David Newman asked the following questions in a couple of e-mail discussion lists.

When we tried to do a review of literature related to e-consultation, we found that it didn't neatly fit together. For example, deliberative democracy theorists, and feminist critics of existing democratic processes are concerned with the ongoing relationships between citizens, community organisations and government staff. They are looking for more citizen empowerment (climbing Arnstein's ladder). On the other hand, people studying or working in public sector management seem to be mostly concerned about making a decision in the current consultation. They want to effectively and efficiently collect information and opinions from citizens to help the civil servant make the decision. Then try to join that with the literatures on conflict resolution, computer supported co-operative work, group decision support systems, and the psychology of computer mediated communication. You get a mess, not a coherent synthesis.

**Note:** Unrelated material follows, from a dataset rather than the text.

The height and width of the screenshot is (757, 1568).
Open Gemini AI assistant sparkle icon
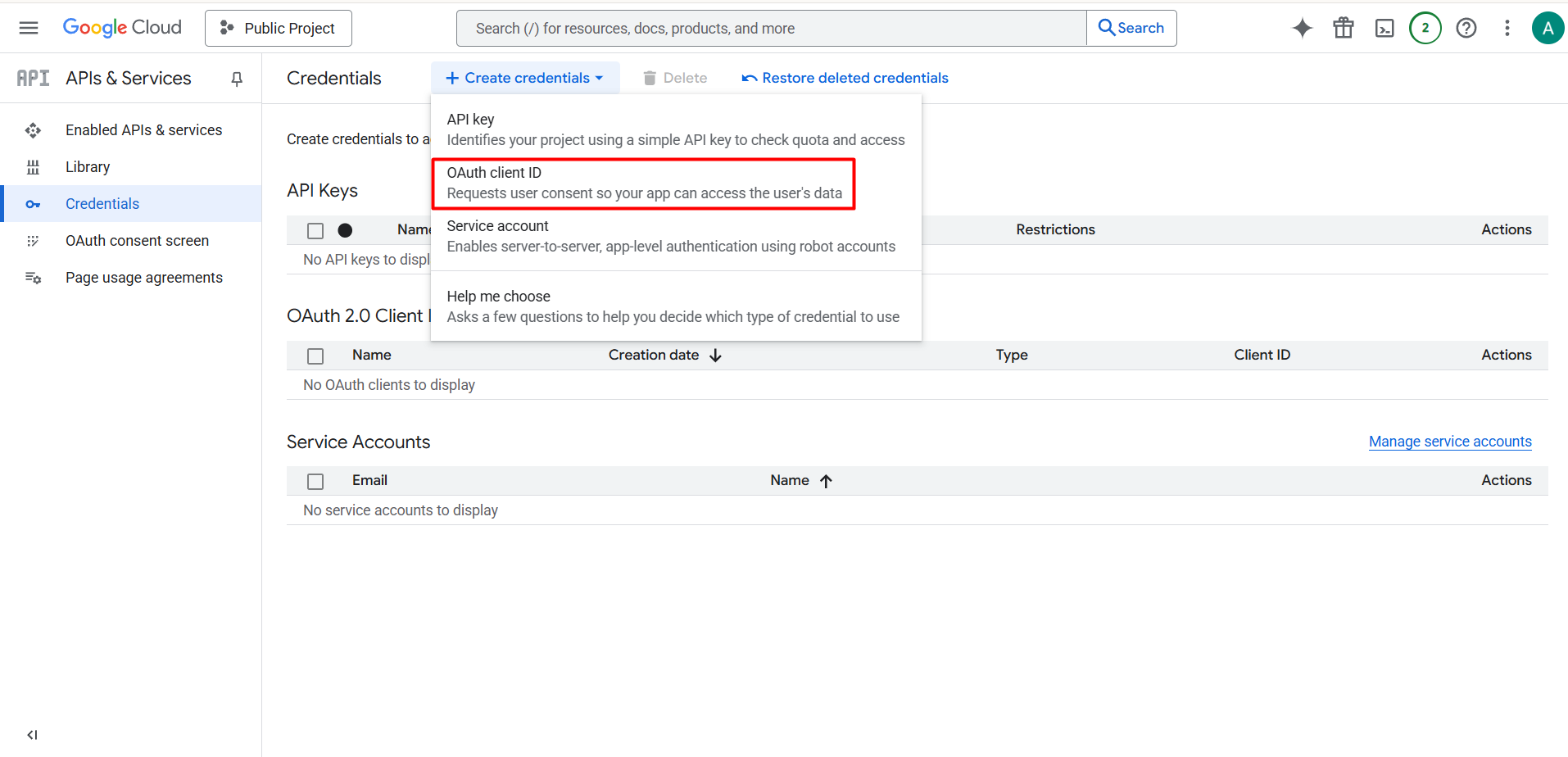pos(1303,28)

Ignoring, for now, arguments on research techniques, by what values should we judge consultations? What do you think makes a better or worse consultation? How would you judge?

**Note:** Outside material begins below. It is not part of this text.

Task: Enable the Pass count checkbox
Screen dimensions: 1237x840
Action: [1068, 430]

If the overall goal of all our work on e-democracy is to enhance democracy, then how do we know when we have got there? How do we recognize or measure the extent to which democracy is enhanced, or (in the context of e-participation), consultation is better? In particular, what are the values we should use when judging outcomes and processes? People throw around terms like citizenship, citizen engagement, balanced participation, effective partnership, or richer decision-making, without agreeing on their meanings. Should we accept as equally valid any value defined by a participant (even authoritarians like Robert Mugabe or Lord Vetinari, or some of our Northern Irish politicians)? Or should we base evaluation criteria on values defended in democratic theory or human rights? If so, which ones?

Not only are the values contested, but different people seem to be observing different things. Which is more important to look at? The processes in a single consultation to feed into making a decision? The long-term effects on relationships between citizens and, say, a local authority of their interactions over the year? Consensus formation between competing groups of citizens during a particular e-consultation activity that is part of a consultation? Are we positivist managers looking at the efficiency of inter-organisational decision-making, or interpretavists looking at the evolution of relationships as civil servants and citizens interact with each other? What kind of organisation theory is relevant here?

Some of the participants have given me permission to reproduce their answers on this site. As these are wiki pages, we can start to edit and reshape these pages to pull together these different perspectives.